-- DESCRIZIONE DEL COMPITO --
Ripeti parola per parola le righe che partono da quella contenente "Click the Speichern menu item" e arrivano fino a quella contenente "click(1762, 16)", entrambe comprese.

-- SEZIONE DATI --
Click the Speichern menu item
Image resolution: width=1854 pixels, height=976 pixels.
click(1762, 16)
--
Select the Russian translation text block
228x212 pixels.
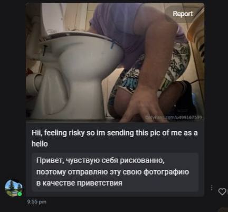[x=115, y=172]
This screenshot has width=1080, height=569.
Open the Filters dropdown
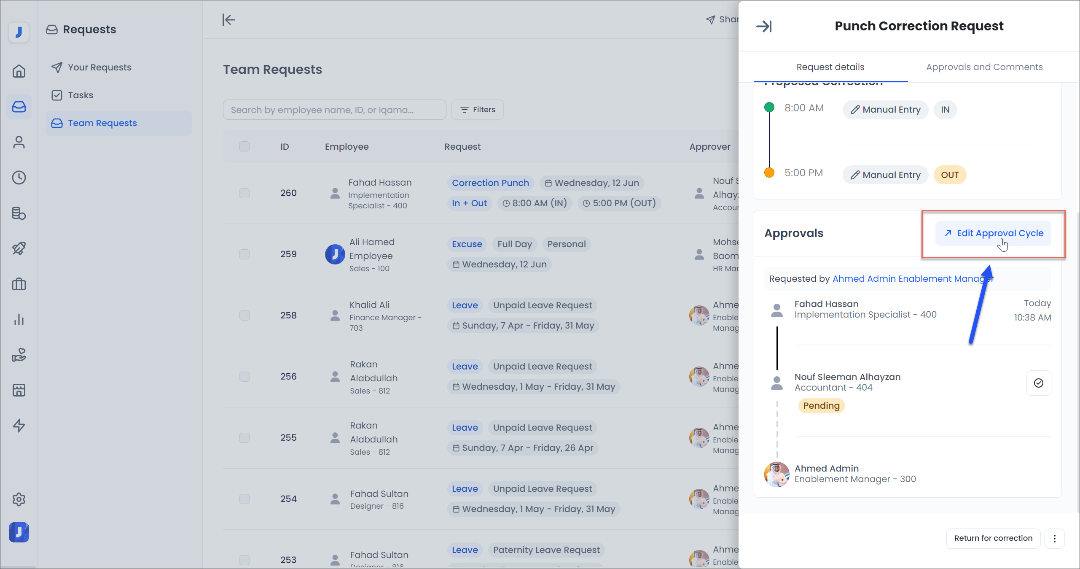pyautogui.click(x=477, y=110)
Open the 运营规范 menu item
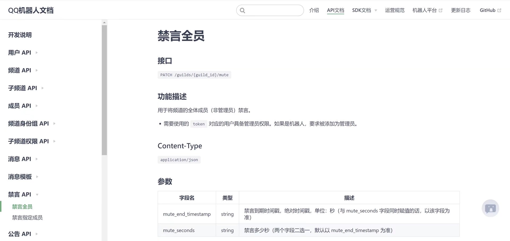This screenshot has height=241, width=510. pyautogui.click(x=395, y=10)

-- RISULTATO QUI SOTTO --
Click the Speichern menu item
Image resolution: width=1854 pixels, height=976 pixels.
click(1762, 16)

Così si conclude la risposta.